Stored records:
%%

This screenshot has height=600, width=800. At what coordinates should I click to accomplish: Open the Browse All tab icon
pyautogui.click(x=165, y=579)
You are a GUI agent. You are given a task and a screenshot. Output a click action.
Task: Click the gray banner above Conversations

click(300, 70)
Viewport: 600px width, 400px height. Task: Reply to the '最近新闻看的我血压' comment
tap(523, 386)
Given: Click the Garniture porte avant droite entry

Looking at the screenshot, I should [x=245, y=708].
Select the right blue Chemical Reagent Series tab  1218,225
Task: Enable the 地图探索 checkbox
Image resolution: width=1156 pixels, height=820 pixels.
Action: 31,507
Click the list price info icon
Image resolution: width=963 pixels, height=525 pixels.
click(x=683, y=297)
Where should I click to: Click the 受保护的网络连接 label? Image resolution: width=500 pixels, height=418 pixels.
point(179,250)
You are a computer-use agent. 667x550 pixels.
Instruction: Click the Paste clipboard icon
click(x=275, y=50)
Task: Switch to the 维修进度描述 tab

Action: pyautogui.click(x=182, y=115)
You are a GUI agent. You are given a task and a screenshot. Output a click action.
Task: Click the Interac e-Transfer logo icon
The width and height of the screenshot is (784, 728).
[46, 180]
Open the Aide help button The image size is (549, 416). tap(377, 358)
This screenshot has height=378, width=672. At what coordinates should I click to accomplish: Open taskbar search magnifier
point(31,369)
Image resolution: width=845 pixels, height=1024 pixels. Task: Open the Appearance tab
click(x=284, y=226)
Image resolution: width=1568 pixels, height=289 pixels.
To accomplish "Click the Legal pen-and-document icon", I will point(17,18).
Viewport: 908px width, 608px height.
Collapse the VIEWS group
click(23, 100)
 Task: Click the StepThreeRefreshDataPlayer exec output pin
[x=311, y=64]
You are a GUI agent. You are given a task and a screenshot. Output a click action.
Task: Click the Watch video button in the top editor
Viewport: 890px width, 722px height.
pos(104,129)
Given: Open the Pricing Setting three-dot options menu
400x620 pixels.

%%

The answer should hold exactly the lines running from the one with "Viewport: 908px width, 608px height." to the final line of the data, both ends counted.

Answer space
Viewport: 908px width, 608px height.
Collapse the VIEWS group
click(23, 100)
 Task: Click the StepThreeRefreshDataPlayer exec output pin
[x=311, y=64]
You are a GUI agent. You are given a task and a screenshot. Output a click action.
Task: Click the Watch video button in the top editor
Viewport: 890px width, 722px height.
pos(104,129)
Given: Open the Pricing Setting three-dot options menu
400x620 pixels.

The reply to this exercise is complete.